You try to get grounded by educating yourself, reading around, listening to experts. Sometimes you try to voice your concerns, but the roar from all that hot air can make it feel that our views as parents can’t really be heard above the din.
Like the wind, the advice changes. Just as you think you have it nailed, whoosh, some new guidance comes in and you are off again, wondering where you will land this time.
Perhaps that’s why, when parenting, it’s important that we don’t forget our roots.
Our roots draw upon our upbringing, our spiritual background, our political and financial environment, our communities, our country, the ideologies, and the laws that govern us.
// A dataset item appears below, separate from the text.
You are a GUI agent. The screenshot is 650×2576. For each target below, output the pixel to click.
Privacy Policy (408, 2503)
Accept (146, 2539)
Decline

It is these roots that play a large part in shaping our views of what it is to do the ‘right’ thing.
When deciding rights and wrongs within the greyer borders of life’s predicaments, we go back to our roots. What would our parents think? What is allowed in the law? What do our religious leaders state? What do our communities believe?
Sometimes greyer areas arise: smacking children; 15 years olds having sex; abortion. Generally, I reckon we are very good at drawing upon our roots to work out the best way to respond to each individual situation. When things get really tricky, we can refer to a higher authority like an MP, or the law, or the church for guidance.
Sometimes these higher authorities disagree with each other. Sometimes these disagreements can cause untold devastation. Who decides who is right and wrong in these instances? Perhaps that’s a topic for another post!
Sometimes moral truths become moral fiction, just because of the passing of time. It was not that long ago that our moral compass would point many towards believing that if a family needed the money, they should send the kids down a coal mine to earn some. Or how about only the boys in a family should be educated? Or 50% of parents, the women, should not be allowed a vote?
We all have our different perspective: there are some out there who cannot tolerate the freedom of speech represented by this blog, and a blog written by a woman at that! But generally, we do have empathy and a desire to rub along OK with even the most unlikely of neighbours, don’t we?
I get worried when I feel this natural human empathy is under threat, manipulated or ignored. I want my roots to spread, to make connections, to make my family stronger. I don’t want to be placed in a little pot where I might grow OK, and where it might be easier to keep me safe and out of trouble, but where I can never truly flourish.
That’s why I believe an infrastructure that supports, protects and nourishes us all is important. It’s not just parents that form these roots: its family, friends, carers generally. It is us that support this whole precarious tree of life.
We shouldn’t be at the whims of the huffing and puffing of those who seem to think they have the right to change the direction of the wind, without our consent.
We may feel like leaves being blown in the wind, but we are not. We are roots.